De vijf fasen van probleemgedrag

In het boek “The Courage to Be Happy” beschrijven de auteurs Ichiro Kishimi , Fumitake Koga, in de vorm van een dialoog tussen een oude filosoof en een jongeling, de vijf fasen van probleemgedrag, volgens de individuele psychologie van Alfred Adler. Deze fasen zijn gebaseerd op de onderliggende motivatie van het gedrag.

Fase 1: Vraag om bewondering
In deze fase streven kinderen naar bewondering en lof van anderen. Ze proberen zich te onderscheiden van de rest door goed gedrag te vertonen. Als hun inspanningen niet worden beloond met lof, kunnen ze ontevreden en verbitterd worden.

Fase 2: Aandacht trekken
Als kinderen niet worden gewaardeerd voor hun goed gedrag, kunnen ze gaan proberen op te vallen, zelfs als dat betekent dat ze negatieve aandacht krijgen. Ze willen op de een of andere manier gezien en gehoord worden.

Fase 3: Machtstrijd
In deze fase willen kinderen niet langer gehoorzaam zijn aan de regels van anderen. Ze willen hun eigen macht laten zien en een bevoorrechte positie verwerven.
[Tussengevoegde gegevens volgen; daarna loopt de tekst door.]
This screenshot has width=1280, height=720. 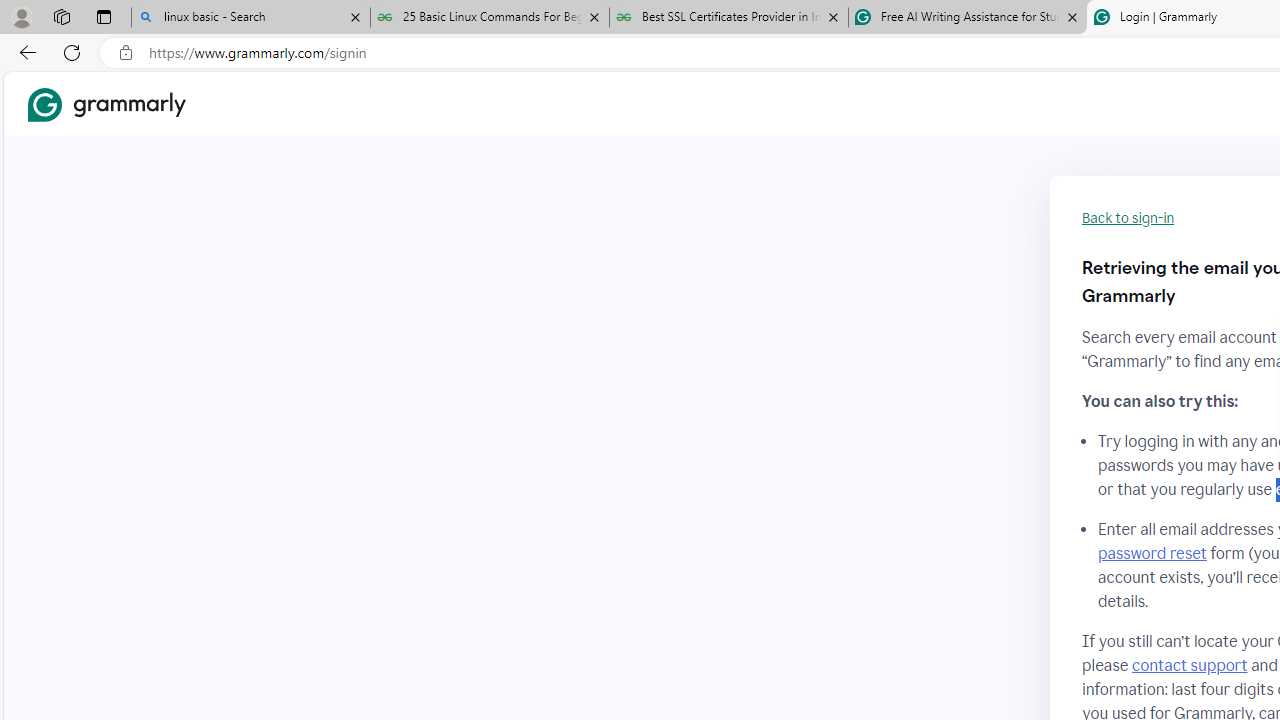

Ze zijn bereid om conflicten aan te gaan en regels te overtreden.

Fase 4: Wraak
Als kinderen niet slagen in de machtsstrijd, kunnen ze gaan handelen uit wraak. Ze willen dat anderen hen haten, omdat ze beseffen dat liefde niet haalbaar is.

Fase 5: Bewijs van onbekwaamheid
In de laatste fase geven kinderen op en raken ze overtuigd van hun eigen onbekwaamheid. Ze geloven dat ze niets kunnen oplossen en voelen diepgaande minachting voor zichzelf. Ze gedragen zich als dwaas en projecteren bewust hun incompetentie.
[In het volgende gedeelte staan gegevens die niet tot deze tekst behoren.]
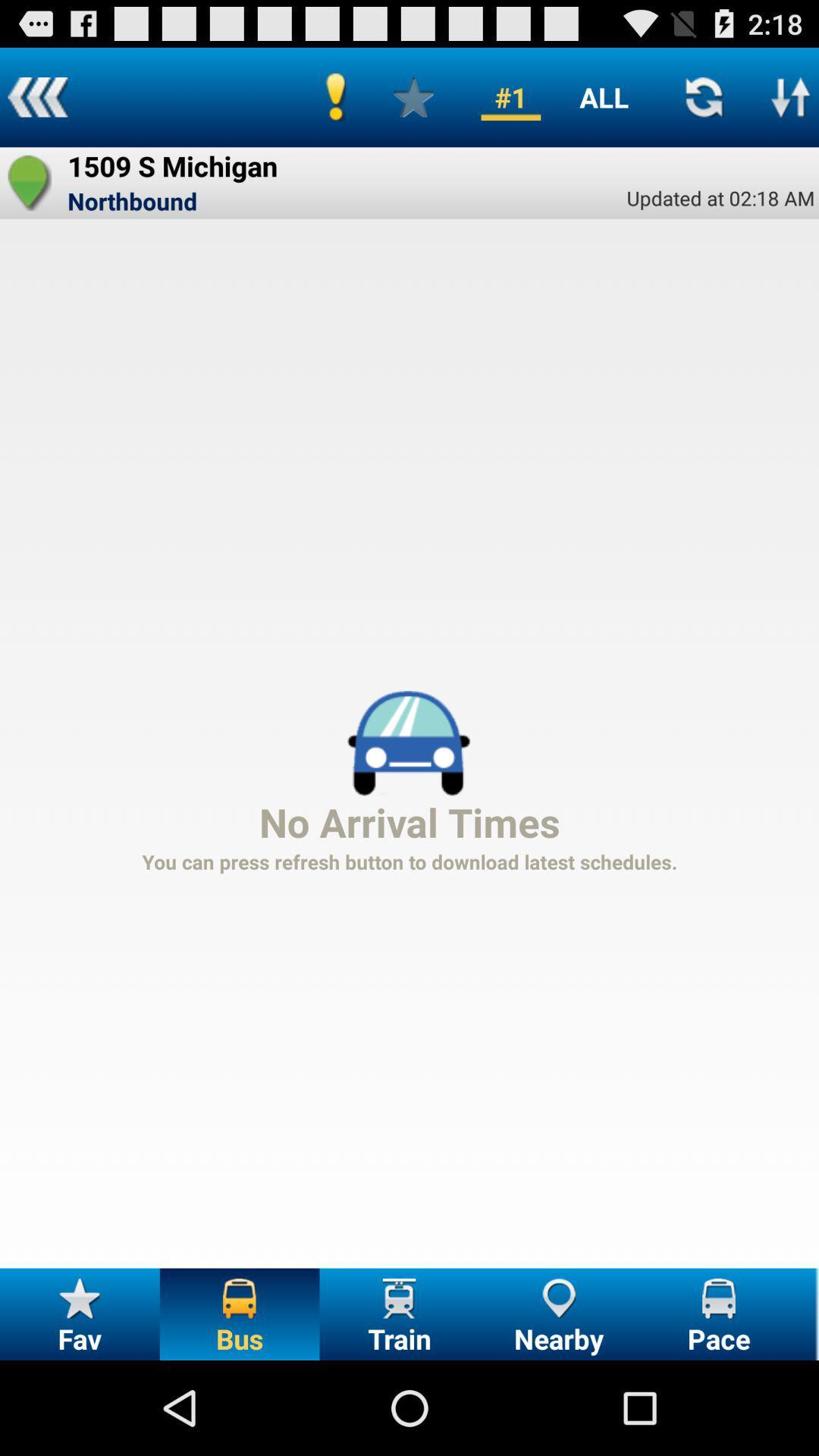 Image resolution: width=819 pixels, height=1456 pixels. Describe the element at coordinates (603, 96) in the screenshot. I see `all  button` at that location.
Implicaties voor ouders en leraren
De filosoof benadrukt dat het belangrijk is om de onderliggende motivatie van problematisch gedrag te begrijpen. Als ouders en leraren begrijpen waarom een kind zich op een bepaalde manier gedraagt, kunnen ze passende interventies ontwikkelen.

In de eerste fase is het belangrijk om kinderen te laten zien dat ze waardevol zijn, ook als ze niet als bijzonder worden beschouwd. Dit kan worden gedaan door respect te tonen, aandacht te besteden aan hun woorden en daden, en empathie te tonen voor hun zorgen.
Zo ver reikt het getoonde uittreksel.